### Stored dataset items
┌──

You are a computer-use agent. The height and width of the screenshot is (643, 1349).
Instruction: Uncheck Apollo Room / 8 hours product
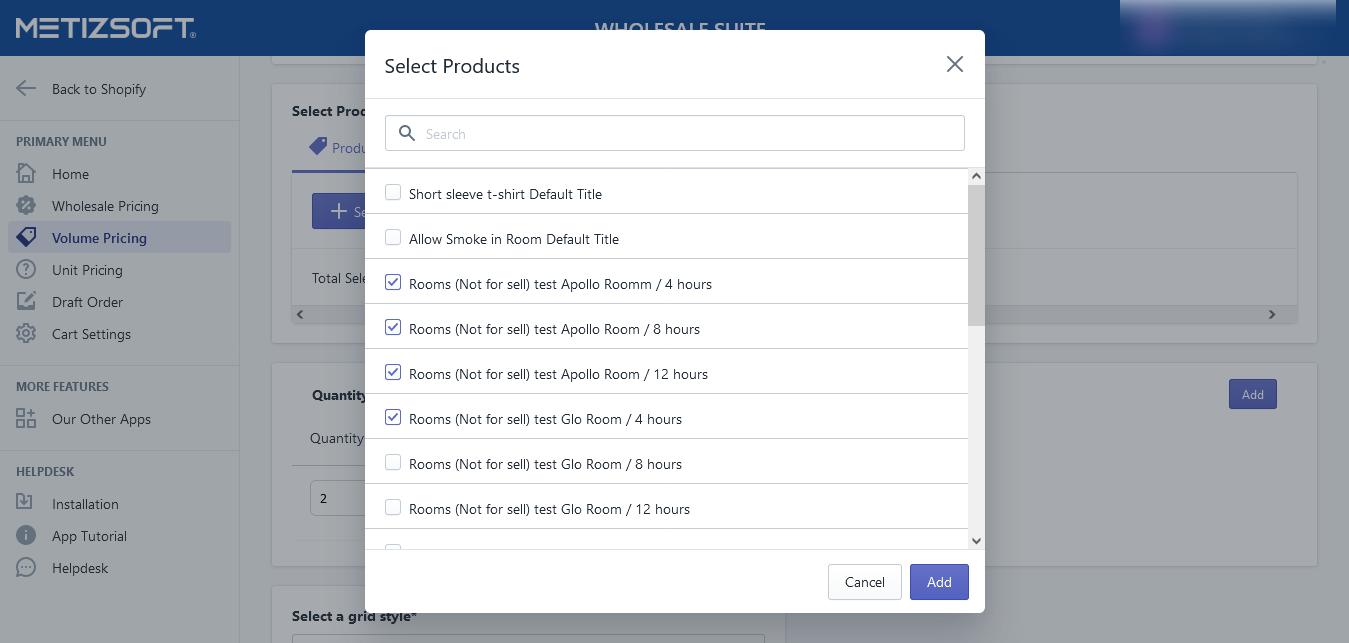pos(393,328)
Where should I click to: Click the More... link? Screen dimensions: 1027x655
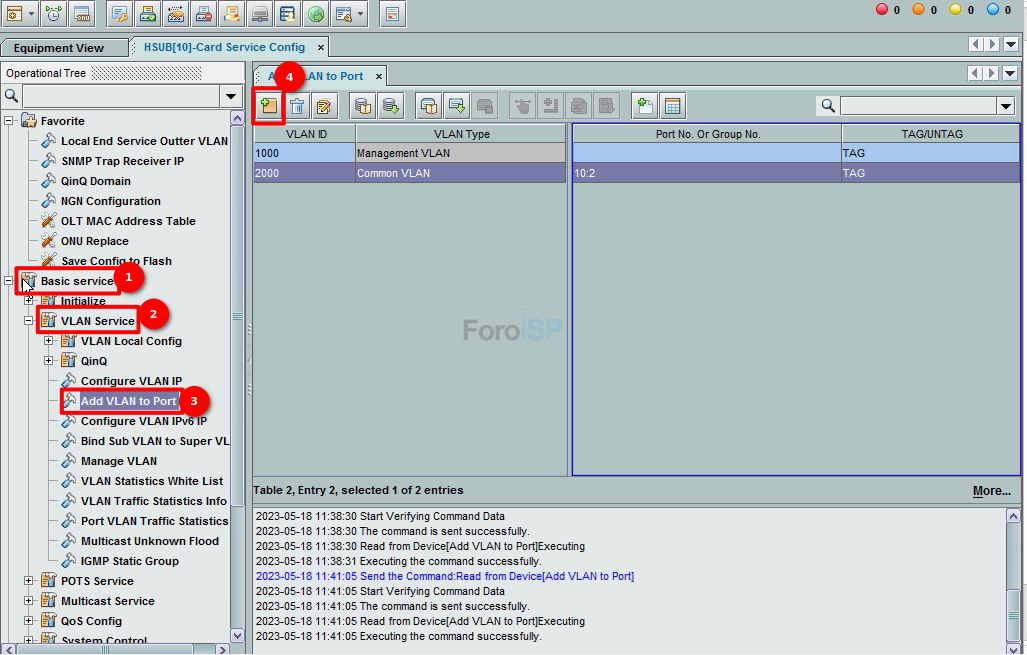click(991, 491)
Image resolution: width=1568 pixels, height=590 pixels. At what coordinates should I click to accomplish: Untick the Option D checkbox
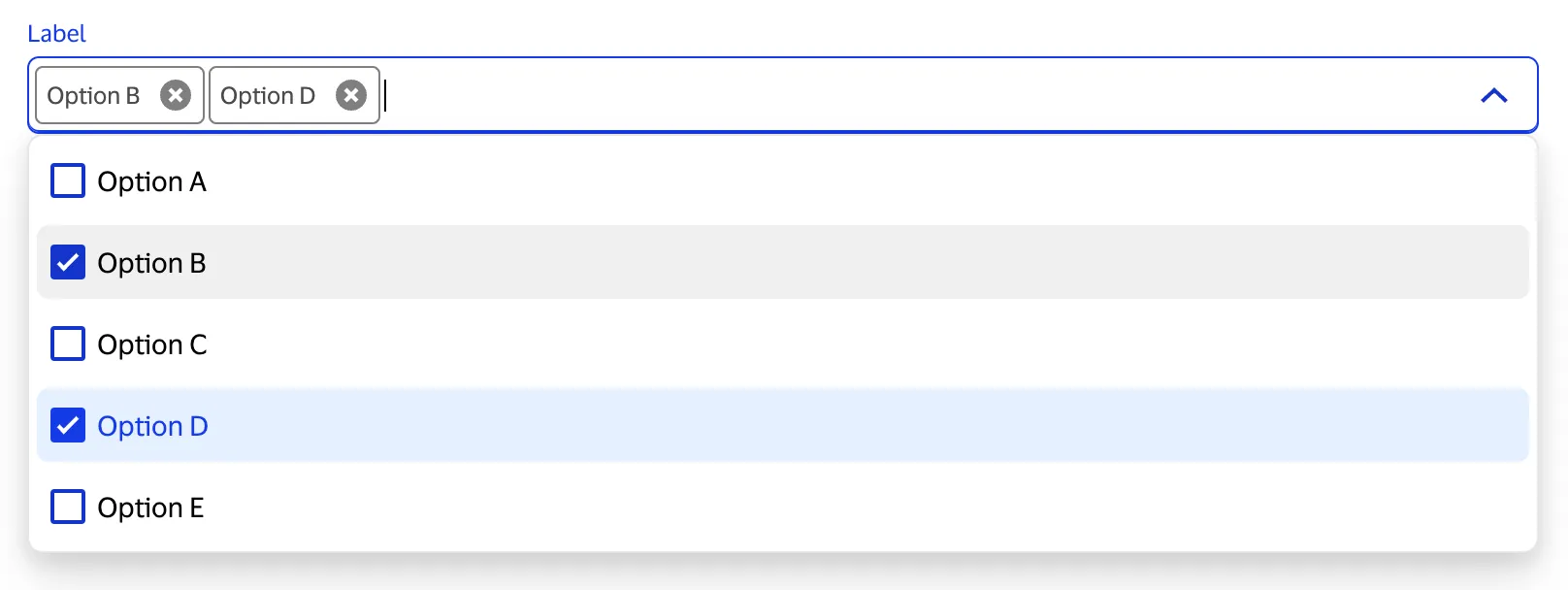click(x=68, y=425)
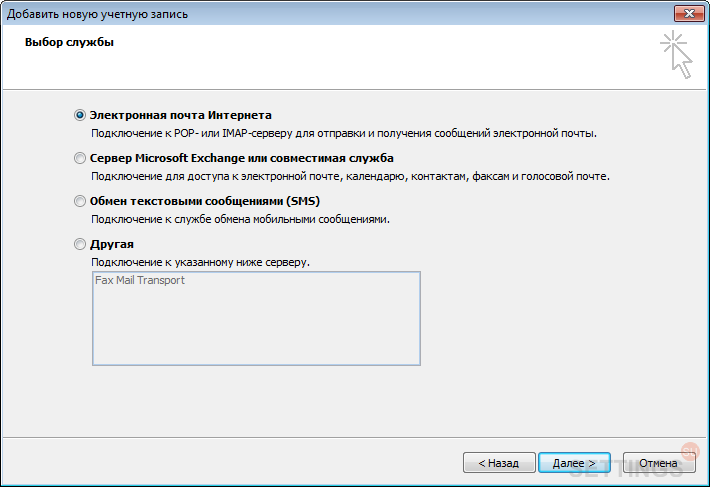Select the Электронная почта Интернета radio button

[80, 115]
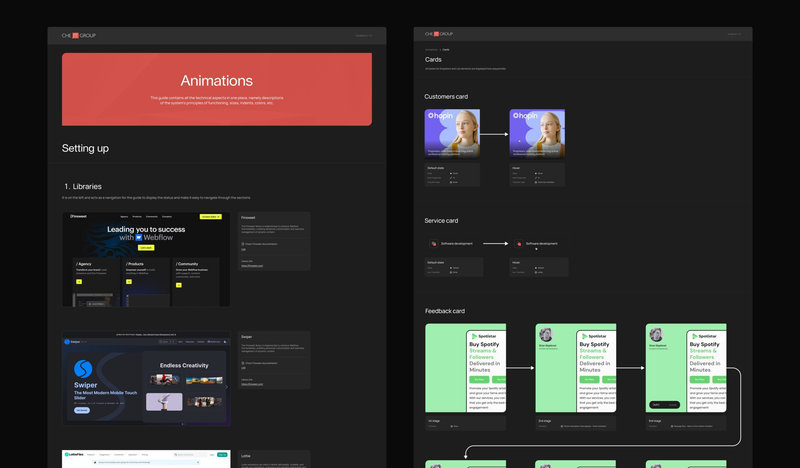The width and height of the screenshot is (800, 468).
Task: Click the yellow arrow under Agency column
Action: pos(79,282)
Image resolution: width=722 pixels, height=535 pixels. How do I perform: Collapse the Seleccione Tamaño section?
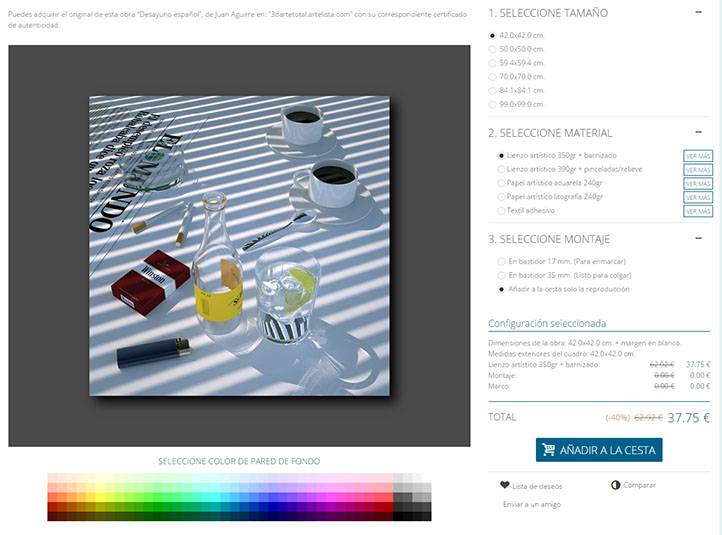pyautogui.click(x=698, y=12)
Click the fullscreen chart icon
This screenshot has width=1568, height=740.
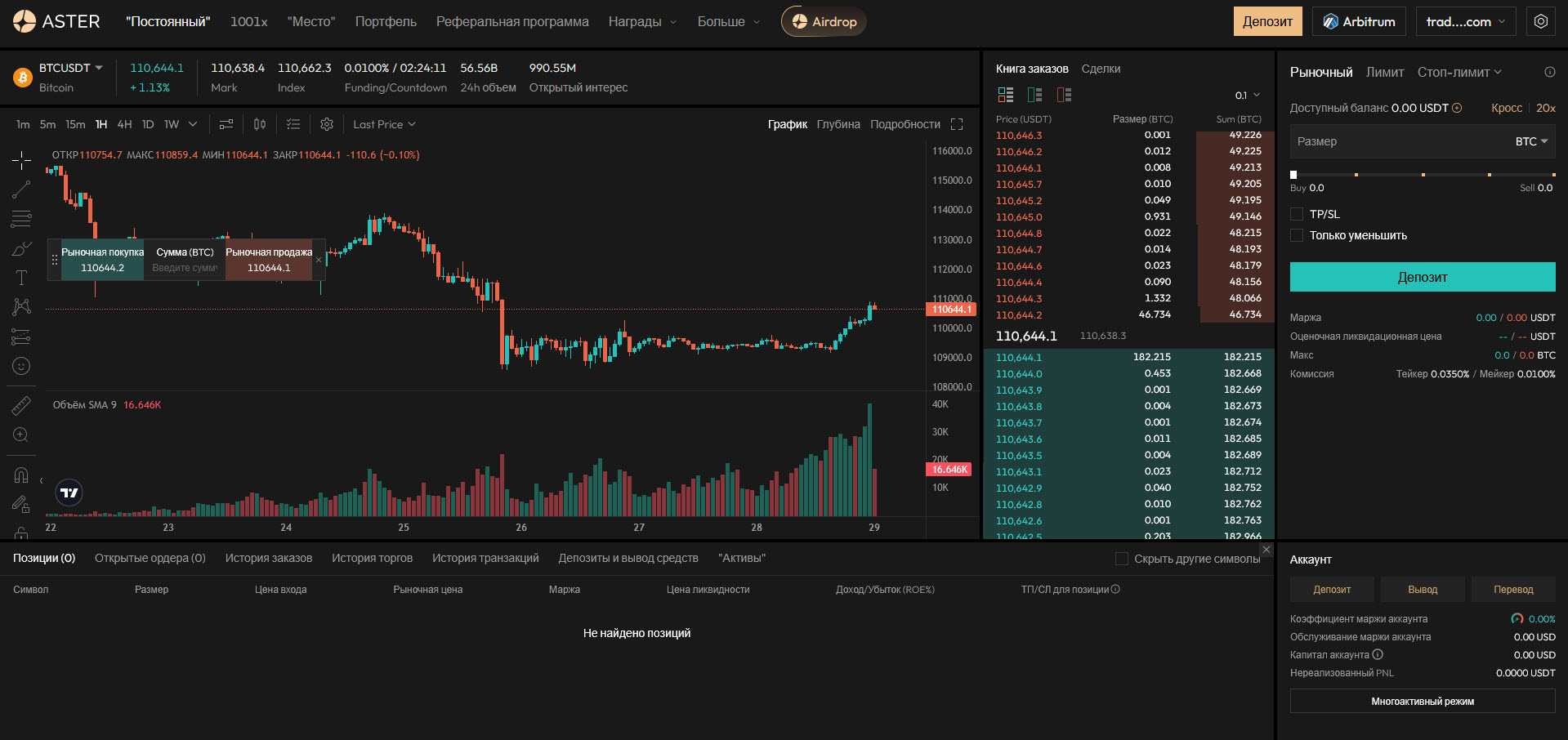[x=957, y=124]
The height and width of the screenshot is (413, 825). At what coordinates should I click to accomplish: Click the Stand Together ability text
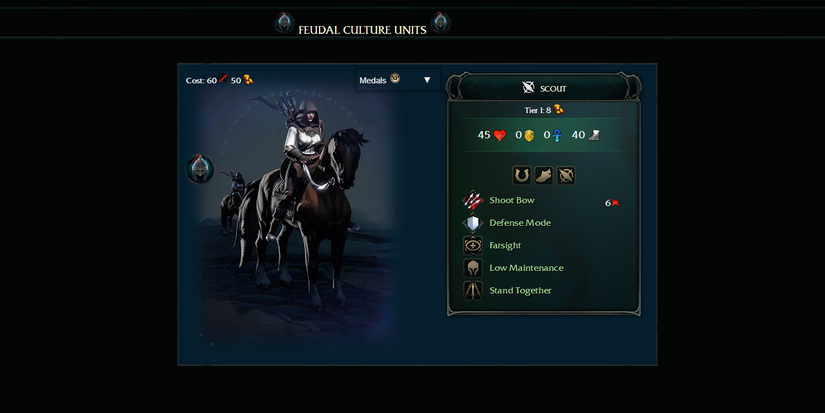click(520, 291)

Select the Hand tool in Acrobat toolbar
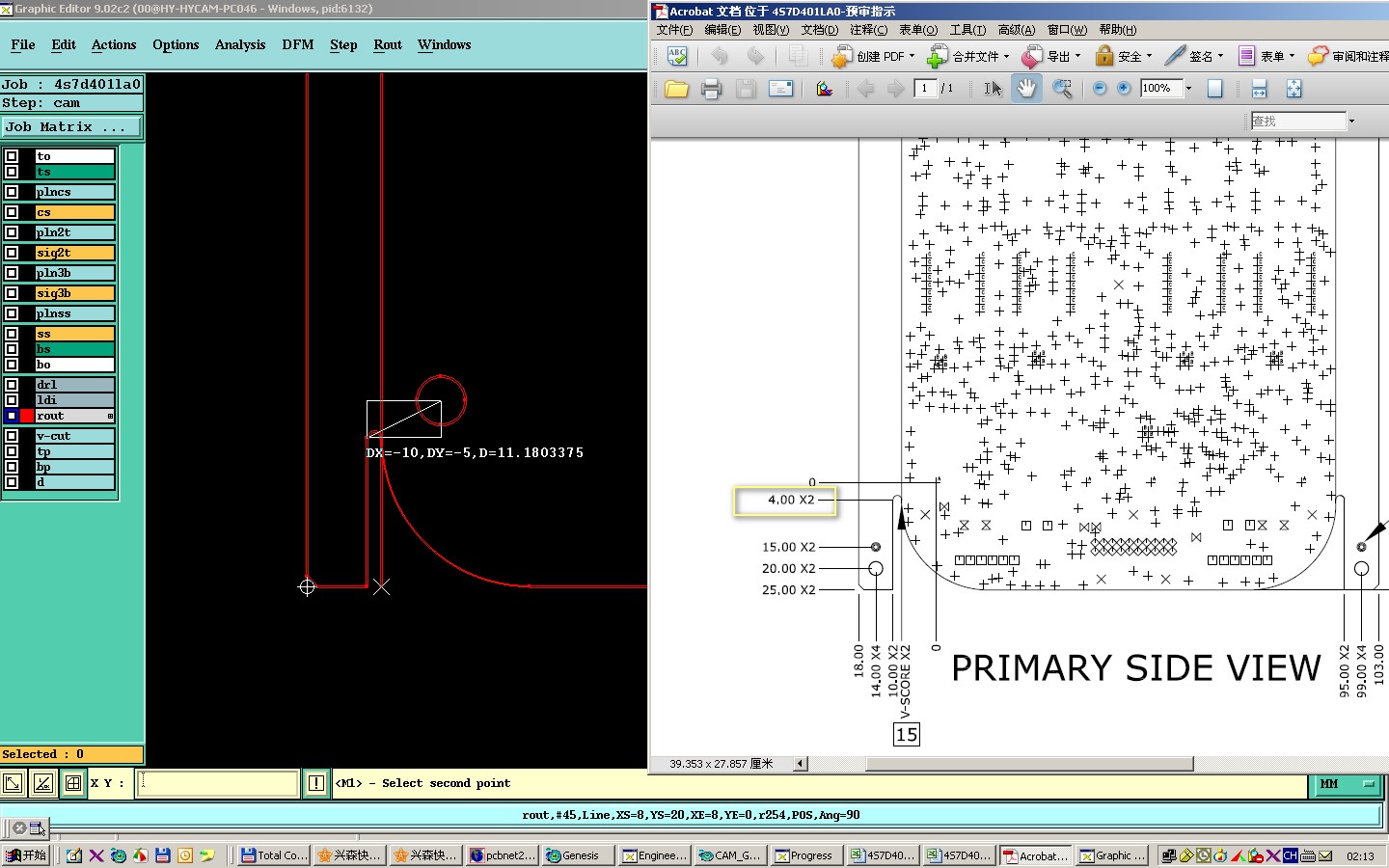[x=1026, y=89]
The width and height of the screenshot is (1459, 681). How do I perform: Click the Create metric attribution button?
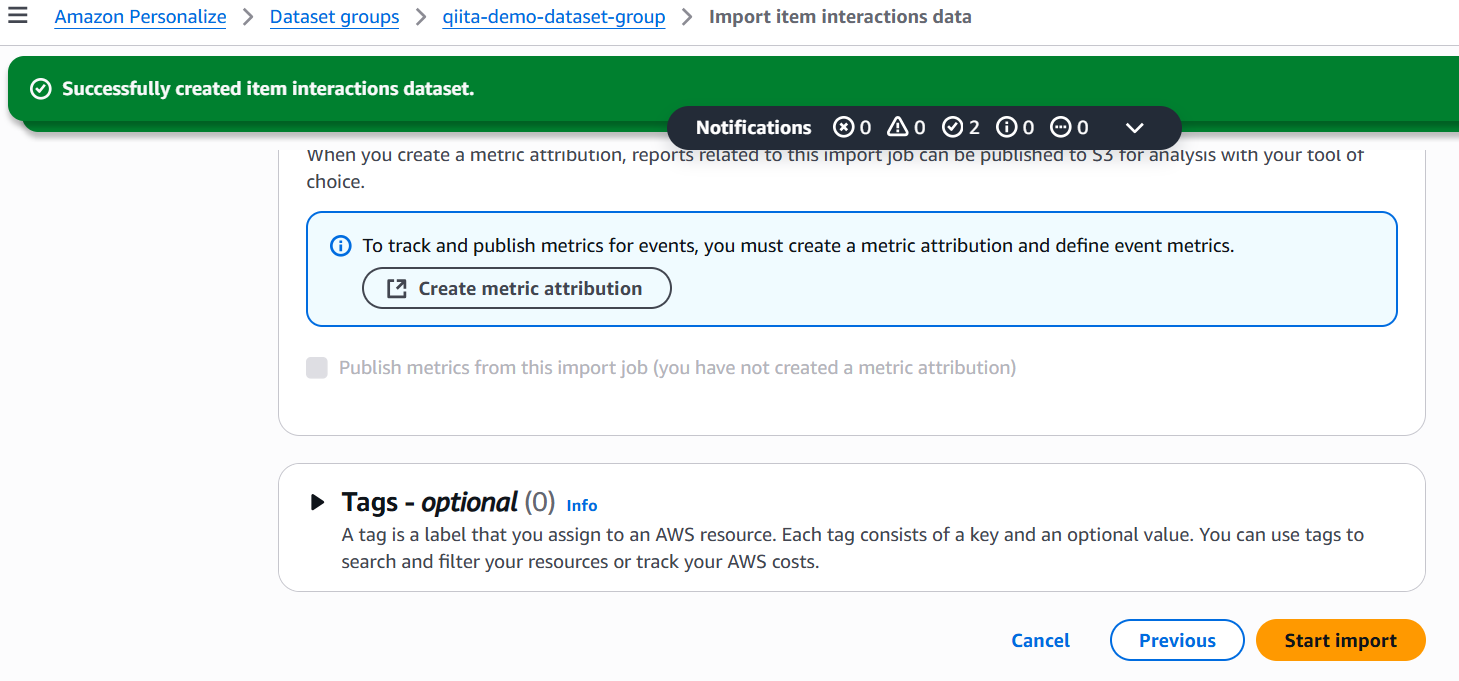click(x=516, y=288)
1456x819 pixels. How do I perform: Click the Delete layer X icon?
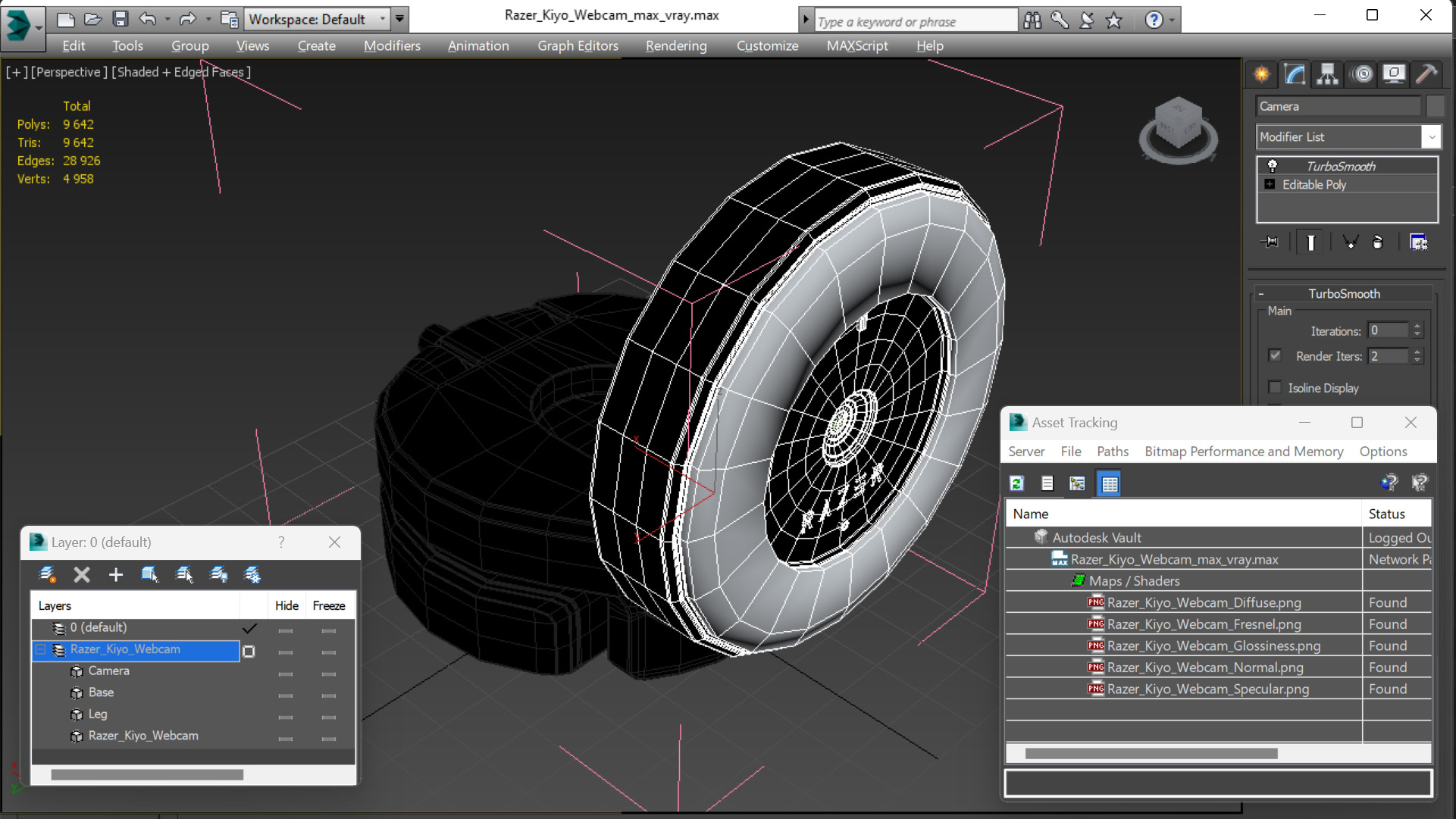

└──

### TASK OBJECTIVE
Wherever a line above contains "icon", copy that line.

### SOLVED EXERCISE
Click the fullscreen chart icon
1456x819 pixels. How do I perform: Click the Delete layer X icon?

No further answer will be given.